Semantic Retrieval for Question Answering Applications

This document describes how to represent text embedding tensors in Vespa and how to build a scalable real time semantic search engine with Vespa using Google's Multilingual Universal Sentence Encoder for Semantic Retrieval. For an introduction to neural information retrieval we recommend An Introduction to Neural Information Retrieval and An anatomy for neural search engines.

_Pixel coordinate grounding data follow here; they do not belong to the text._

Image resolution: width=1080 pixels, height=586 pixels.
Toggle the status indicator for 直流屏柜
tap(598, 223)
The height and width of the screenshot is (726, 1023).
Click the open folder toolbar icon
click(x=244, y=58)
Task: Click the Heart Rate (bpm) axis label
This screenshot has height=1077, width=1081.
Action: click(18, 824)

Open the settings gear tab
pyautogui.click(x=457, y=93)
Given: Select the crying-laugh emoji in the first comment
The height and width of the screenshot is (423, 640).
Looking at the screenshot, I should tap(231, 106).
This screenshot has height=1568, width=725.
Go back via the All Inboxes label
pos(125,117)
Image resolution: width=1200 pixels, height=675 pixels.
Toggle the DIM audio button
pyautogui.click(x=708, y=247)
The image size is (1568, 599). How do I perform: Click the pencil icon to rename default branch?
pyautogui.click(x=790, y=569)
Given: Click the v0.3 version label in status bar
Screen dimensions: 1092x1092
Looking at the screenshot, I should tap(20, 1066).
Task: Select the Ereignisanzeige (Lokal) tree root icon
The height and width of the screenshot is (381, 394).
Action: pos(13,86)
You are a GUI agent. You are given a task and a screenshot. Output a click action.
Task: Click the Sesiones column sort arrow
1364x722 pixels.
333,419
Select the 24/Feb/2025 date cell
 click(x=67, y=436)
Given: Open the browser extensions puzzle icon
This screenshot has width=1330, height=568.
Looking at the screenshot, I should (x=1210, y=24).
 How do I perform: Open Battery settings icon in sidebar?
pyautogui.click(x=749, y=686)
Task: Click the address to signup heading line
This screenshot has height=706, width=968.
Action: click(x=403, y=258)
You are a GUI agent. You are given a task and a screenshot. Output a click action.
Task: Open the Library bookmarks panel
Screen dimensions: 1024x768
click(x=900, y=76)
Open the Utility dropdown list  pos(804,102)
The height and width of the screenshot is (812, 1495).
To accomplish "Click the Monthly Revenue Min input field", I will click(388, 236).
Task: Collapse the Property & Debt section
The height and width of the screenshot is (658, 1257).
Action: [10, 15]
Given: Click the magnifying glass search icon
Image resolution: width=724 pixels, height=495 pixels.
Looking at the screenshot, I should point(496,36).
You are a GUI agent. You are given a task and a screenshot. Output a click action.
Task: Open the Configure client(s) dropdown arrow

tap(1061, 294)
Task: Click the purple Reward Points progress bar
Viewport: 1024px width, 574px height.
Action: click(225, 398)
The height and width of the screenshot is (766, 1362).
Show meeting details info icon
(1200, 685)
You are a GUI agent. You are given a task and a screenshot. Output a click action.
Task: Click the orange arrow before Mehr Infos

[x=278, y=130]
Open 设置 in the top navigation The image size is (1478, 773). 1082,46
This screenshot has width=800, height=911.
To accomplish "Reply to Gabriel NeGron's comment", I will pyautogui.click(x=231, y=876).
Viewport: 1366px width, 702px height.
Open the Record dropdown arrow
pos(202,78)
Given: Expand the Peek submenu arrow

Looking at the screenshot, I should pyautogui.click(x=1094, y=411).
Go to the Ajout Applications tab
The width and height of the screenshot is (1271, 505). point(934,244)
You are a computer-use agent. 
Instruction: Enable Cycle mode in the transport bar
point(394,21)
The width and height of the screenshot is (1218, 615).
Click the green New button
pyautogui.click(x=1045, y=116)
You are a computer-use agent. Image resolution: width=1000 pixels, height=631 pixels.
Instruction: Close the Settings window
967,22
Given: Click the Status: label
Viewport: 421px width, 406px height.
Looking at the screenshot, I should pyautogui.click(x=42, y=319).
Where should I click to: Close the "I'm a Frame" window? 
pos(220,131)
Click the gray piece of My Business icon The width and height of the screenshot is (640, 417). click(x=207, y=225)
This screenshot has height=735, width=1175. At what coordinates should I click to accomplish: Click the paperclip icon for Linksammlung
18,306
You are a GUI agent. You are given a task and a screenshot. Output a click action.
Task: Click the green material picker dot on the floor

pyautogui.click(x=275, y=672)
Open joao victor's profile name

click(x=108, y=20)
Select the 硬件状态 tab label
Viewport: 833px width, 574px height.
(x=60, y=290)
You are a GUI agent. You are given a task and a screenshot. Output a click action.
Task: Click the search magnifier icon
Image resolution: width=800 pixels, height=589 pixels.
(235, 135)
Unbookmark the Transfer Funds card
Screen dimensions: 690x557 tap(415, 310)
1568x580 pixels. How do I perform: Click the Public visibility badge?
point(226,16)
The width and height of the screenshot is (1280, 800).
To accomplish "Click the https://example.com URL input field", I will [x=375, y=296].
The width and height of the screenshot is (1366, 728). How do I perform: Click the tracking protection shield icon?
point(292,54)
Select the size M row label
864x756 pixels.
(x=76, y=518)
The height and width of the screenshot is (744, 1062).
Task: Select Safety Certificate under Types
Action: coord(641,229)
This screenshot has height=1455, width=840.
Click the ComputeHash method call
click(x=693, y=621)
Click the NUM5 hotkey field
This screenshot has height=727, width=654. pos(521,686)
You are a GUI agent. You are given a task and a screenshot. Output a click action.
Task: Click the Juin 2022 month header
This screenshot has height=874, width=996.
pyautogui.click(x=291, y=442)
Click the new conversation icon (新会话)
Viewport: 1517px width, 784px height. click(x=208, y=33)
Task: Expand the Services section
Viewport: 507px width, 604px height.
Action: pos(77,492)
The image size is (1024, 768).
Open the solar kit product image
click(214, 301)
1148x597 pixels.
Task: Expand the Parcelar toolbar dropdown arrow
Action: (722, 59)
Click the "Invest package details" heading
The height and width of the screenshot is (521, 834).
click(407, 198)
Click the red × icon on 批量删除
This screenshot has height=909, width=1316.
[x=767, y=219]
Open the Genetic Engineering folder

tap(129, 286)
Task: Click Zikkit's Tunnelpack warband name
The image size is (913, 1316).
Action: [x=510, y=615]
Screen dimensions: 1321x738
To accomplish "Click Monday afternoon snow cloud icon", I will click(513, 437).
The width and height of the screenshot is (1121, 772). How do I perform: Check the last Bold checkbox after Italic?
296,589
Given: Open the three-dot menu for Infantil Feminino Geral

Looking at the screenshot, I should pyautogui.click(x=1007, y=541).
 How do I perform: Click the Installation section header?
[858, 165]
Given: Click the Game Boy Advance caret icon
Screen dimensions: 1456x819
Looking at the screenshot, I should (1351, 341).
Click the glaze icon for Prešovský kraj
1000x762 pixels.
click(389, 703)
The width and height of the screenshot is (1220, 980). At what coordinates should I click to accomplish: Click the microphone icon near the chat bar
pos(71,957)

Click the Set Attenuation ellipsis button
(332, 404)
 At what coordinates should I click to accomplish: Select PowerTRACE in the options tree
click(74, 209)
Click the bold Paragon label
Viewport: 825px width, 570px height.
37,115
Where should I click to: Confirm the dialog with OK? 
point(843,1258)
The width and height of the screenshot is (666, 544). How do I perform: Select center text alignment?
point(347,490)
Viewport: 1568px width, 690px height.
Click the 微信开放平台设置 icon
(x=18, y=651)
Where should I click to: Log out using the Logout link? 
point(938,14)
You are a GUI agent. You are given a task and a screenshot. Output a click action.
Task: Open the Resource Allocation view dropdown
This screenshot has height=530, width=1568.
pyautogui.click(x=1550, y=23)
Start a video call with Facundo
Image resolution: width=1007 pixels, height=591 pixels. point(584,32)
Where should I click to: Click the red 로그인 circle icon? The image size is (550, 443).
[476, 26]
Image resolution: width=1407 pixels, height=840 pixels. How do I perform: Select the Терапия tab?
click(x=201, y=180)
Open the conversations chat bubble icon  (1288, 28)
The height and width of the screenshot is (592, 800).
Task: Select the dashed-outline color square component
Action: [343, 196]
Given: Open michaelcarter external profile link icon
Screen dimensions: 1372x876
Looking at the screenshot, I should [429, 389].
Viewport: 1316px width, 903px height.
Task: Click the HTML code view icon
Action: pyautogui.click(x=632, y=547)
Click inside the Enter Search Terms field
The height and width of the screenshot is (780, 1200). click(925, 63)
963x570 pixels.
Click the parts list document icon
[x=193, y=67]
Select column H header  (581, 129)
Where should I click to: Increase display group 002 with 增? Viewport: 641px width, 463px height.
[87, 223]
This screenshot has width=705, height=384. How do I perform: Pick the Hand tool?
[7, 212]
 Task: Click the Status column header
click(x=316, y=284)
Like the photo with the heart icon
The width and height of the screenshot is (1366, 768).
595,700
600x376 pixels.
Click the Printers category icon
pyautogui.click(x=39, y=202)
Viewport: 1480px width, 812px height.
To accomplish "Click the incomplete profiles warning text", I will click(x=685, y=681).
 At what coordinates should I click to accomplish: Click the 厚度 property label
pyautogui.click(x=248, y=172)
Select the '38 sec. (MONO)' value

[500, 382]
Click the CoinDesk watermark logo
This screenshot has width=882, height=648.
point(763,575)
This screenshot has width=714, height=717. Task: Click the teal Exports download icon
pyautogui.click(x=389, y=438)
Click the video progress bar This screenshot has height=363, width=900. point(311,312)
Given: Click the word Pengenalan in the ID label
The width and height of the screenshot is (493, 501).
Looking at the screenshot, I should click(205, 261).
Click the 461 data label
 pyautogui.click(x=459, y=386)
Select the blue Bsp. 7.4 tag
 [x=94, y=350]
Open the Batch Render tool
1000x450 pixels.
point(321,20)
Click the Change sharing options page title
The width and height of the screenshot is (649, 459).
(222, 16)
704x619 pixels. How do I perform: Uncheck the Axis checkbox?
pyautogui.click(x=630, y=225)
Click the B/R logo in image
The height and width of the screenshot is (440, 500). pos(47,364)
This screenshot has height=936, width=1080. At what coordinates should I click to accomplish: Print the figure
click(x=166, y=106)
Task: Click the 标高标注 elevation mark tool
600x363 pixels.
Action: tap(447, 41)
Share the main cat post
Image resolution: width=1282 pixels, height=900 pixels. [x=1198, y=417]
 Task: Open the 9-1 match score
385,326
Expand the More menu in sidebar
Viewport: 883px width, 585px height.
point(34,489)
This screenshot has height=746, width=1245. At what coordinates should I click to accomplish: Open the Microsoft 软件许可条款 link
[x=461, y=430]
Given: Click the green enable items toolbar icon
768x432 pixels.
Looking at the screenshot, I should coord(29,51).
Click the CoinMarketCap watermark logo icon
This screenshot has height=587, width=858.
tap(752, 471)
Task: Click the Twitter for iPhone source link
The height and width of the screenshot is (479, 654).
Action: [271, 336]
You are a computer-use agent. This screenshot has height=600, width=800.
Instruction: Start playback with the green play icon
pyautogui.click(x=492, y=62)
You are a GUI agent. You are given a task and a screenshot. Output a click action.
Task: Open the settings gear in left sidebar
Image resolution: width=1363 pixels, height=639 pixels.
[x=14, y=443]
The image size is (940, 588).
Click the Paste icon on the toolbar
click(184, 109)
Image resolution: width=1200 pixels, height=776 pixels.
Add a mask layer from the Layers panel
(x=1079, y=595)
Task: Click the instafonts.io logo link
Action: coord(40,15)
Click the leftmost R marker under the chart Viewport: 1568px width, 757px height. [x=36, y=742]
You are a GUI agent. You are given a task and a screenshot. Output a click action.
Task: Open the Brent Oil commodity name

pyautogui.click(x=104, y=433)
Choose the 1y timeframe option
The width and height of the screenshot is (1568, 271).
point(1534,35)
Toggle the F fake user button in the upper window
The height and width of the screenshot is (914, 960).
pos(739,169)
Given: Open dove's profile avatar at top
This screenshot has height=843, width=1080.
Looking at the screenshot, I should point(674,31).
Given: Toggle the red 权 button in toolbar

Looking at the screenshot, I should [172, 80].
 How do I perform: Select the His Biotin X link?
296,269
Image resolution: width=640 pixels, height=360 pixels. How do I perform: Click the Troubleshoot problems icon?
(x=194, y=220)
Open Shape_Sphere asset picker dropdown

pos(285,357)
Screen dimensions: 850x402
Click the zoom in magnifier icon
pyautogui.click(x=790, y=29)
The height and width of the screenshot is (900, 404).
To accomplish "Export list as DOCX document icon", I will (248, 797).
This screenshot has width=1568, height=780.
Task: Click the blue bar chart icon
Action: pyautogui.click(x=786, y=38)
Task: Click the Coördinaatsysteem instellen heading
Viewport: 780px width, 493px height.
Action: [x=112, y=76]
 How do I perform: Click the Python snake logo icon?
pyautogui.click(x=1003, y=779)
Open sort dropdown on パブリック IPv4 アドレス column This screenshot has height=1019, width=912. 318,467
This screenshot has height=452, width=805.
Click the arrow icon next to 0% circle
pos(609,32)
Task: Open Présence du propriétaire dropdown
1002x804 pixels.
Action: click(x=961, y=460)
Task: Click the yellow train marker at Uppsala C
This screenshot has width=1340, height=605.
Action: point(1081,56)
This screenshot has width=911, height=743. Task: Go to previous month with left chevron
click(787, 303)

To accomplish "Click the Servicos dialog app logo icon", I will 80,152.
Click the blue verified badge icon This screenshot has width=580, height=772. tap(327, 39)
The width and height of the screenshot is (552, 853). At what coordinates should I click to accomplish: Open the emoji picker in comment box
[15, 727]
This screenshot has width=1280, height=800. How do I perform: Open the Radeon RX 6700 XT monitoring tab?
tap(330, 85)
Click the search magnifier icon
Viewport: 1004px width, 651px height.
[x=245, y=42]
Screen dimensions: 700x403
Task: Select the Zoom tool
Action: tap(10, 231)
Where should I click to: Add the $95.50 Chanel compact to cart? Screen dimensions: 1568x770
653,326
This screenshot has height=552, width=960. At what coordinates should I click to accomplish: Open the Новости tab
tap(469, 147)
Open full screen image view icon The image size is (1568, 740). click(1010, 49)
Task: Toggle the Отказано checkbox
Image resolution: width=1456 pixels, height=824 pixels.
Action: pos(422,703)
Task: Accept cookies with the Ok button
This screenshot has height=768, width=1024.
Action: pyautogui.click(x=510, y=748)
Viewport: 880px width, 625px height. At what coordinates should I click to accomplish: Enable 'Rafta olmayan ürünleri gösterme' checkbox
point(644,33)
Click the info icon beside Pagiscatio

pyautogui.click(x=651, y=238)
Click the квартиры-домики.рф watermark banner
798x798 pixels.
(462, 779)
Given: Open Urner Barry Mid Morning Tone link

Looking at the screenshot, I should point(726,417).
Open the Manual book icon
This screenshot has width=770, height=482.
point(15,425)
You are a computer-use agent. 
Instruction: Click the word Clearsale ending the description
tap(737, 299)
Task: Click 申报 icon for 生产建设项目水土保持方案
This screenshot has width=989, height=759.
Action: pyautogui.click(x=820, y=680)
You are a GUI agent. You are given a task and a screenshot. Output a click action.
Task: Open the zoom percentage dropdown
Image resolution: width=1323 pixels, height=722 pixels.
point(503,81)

Over the last year or we have seen dramatic improvements on reading comprehension tasks where deep learning models have outperformed even human performance on question-answering benchmarks. The top performing models like BERT and ALBERT gives best results when used as interaction models, e. given a question and an answer paragraph find the correct answer. Doing a brute force BERT inference over all candidate sentences or paragraphs in user time is extremely costly so the solution is to introduce a representation based model which enables end to end retrieval of a set of small number of sentence length text which can be re-ranked using the advanced interaction based models in user time to find the exact answer.

In ReQA: An Evaluation for End-to-End Answer Retrieval Models Ahmad Et al. introduce Retrieval Question Answering (ReQA),a benchmark for evaluating large-scale sentence level answer retrieval models and where they establish a baseline for both traditional information retrieval techniques and neural encoding models on the Stanford Question Answering Dataset (SQuAD) v1.1 dataset. In this document we reproduce the work done by Ahmad et al. on the SQuAD 1.1 retrieval task using Vespa serving engine. We replicate the exact results from the paper which enables organization to deploy state of the art question answering systems with low effort using the scalable Vespa engine.

Vespa has support for storing tensors as fields in the Vespa document model which we can performing operations over tensors fields in addition to traditional field types and ranking features like bm25 or Vespa's nativeRank. Having both traditional text ranking features and semantic similarity features expressed in the same engine is a powerful feature of Vespa. The work described in this document can be reproduced using the semantic-qa-retrieval sample application.

About Google's Universal Sentence Encoder

The Universal Sentence Encoder encodes text into dense tensors that can be used for broad range of tasks such as semantic similarity, semantic retrieval and other natural language processing (NLP) tasks. Google has released several different sentence encoder models with different goals and following the work of Ahmad et al. we use the Multilingual Universal Sentence Encoder for Question-Answer Retrieval. The Universal Sentence Encoder for Question-Answer Retrieval enables us to process questions and candidate answer sentences independently and map the high dimensional sparse text representation to a relatively low dimensional dense tensor representation.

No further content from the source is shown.